The exception to this caveat is domestic US production such as OXY Chem and Tetra Technologies who have been moving product at robust sales levels into the exploding Alberta oil industry.   Calcium chloride is used in oil drilling and that market has been very strong and continues to pull product strongly.  As a result, the calcium chloride products from OXY remain fresh and their unique packaging is designed for outside storage so when and if it is stored outside, you can buy with confidence from both a warranty and integrity viewpoint.

Magnesium Chloride

With only a handful of exceptions, nearly all the pure magnesium chloride products offered in the marketplace are packaged extremely well and are stored indoors.  These two factors ensure that the material you buy today will be of the same quality as just off the production line.  Always ask if something is stored inside or outside before purchase to be certain, and always demand a warranty statement from your supplier.

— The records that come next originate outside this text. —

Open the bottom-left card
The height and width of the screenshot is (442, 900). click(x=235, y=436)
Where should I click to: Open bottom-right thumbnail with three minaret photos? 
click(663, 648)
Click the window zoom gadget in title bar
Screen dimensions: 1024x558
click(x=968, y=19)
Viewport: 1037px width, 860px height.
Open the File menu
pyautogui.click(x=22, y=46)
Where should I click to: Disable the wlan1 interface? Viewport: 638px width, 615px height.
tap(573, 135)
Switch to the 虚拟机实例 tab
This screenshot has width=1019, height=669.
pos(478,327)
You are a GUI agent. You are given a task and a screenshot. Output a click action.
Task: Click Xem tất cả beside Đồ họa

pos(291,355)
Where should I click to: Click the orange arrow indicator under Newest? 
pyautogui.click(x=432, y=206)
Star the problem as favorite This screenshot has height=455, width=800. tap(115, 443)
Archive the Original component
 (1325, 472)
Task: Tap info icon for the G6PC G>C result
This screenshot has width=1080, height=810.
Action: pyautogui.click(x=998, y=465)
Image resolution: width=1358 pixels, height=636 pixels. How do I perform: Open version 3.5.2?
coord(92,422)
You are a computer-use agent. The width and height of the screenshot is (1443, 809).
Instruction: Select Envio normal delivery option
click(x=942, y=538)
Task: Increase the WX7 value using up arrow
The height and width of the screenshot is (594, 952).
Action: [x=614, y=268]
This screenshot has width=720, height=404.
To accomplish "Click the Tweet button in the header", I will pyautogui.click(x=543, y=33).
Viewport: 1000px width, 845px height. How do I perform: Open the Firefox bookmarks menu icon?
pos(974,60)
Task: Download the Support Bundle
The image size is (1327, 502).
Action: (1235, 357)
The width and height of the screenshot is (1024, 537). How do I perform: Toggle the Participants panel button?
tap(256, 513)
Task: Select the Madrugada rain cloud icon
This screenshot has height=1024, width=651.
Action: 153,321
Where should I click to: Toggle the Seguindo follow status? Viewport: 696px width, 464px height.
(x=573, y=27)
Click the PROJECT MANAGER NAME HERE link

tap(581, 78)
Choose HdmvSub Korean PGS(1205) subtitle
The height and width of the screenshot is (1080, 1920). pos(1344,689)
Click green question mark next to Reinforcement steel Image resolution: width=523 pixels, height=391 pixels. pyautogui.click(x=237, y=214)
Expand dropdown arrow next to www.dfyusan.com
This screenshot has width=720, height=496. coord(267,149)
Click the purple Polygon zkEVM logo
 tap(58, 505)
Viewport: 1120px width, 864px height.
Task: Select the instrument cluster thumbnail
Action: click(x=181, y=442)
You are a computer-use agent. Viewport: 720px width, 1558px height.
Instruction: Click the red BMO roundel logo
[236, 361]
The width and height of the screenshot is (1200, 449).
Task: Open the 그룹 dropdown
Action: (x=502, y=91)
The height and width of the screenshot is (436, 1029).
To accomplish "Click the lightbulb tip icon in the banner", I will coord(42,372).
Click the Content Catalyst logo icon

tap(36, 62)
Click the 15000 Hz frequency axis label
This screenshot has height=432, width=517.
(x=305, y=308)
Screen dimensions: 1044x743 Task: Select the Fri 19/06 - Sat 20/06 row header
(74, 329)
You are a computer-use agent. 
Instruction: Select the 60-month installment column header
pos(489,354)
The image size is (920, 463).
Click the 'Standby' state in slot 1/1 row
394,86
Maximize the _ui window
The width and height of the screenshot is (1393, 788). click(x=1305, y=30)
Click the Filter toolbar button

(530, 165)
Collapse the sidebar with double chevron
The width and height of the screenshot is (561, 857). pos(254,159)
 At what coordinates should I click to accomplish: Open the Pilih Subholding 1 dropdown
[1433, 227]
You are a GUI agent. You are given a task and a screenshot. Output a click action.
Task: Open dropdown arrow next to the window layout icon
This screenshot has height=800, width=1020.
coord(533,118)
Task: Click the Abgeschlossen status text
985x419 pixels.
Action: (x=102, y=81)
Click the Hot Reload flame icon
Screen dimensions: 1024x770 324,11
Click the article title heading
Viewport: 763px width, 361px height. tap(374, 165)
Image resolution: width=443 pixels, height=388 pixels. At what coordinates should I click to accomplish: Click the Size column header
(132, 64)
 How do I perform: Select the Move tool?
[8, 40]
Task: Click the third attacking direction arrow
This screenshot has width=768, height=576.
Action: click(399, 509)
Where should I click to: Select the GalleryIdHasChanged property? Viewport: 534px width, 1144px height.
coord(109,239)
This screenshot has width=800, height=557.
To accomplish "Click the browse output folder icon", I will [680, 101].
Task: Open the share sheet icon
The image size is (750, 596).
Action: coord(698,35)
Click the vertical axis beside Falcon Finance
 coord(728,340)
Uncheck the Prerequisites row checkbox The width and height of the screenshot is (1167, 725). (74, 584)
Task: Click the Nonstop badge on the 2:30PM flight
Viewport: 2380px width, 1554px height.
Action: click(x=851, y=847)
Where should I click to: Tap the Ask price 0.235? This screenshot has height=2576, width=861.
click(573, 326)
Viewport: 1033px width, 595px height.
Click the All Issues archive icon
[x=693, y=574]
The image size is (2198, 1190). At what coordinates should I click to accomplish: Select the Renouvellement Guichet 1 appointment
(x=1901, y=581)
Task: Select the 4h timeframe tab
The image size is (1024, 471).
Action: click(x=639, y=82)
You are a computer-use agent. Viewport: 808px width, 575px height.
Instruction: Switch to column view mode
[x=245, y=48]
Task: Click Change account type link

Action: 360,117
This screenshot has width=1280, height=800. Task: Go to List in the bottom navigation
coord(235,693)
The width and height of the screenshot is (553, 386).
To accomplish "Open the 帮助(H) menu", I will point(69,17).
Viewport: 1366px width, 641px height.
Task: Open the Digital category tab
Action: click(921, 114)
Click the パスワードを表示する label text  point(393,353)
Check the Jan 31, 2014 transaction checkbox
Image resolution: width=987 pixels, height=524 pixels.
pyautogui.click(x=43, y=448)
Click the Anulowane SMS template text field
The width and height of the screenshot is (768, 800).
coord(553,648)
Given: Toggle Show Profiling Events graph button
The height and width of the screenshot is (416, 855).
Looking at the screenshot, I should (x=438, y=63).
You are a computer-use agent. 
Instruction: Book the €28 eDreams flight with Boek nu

Acetates are, like everything else, at their highest inventory levels.  This is a relatively small quantity when compared to stores of calcium chloride and magnesium chloride because the costs of acetates are 8 times the costs of the other products which tends to limit inventories.


Weather is always the wildcard and the sole demand stimulator.  Hard to predict accurately and,  like a cocktail party in a political convention, there are too many “professional” differing opinions to know which might be correct.   Accuweather’s Joe Bastardi, who amassed such an impressive track record leading up to last winter that he left Accuweather to form WeatherBell is repeating his prediction of doom and gloom from last year for the 2012/2013 winter along with many others.   The kick in the pants for all of us in the business that last year was the for the first time in memory, all of the weather pundits predicted a robust active winter mirroring the 2010/2011 record winter.

Remember that many deicing products are imported from countries that lie on the other side of the planet from the US.  Ships take months to book, load, and deliver, and containers take a minimum of four weeks to arrive on US shores from virtually any location and in the case of Asia, it’s closer to 8-10 weeks.   If the current inventories are quickly depleted, reloads are not going to arrive in time;  so it could be a very expensive winter to manage and particularly with the recent uptick in fuels.   One other factor is middle east instability; the middle east provides salt, magnesium chloride, and many other minerals to the US, and any political unrest or war with Iran would have a detrimental effect on shipping of these inexpensive commodities.

Overall, this is a short report when compared to my previous manifestos, but this report contains many components to help people make an informed decision as you approach the pre-season buying time.   The bottom line is if you see the weather coming together as the weathermen are AGAIN predicting, meaning early, hard, and fast winter snows, be prepared to hedge your position quickly because by the time these potential supply logistic disruptions arrive, it will be too late to cover with relief materials which are not there and are too far away to arrive in time to help.  As always, we advocate strong inventories to be confident of on-going supply in winter.   Just-in-time inventory management in deicers usually means “just-too-late”.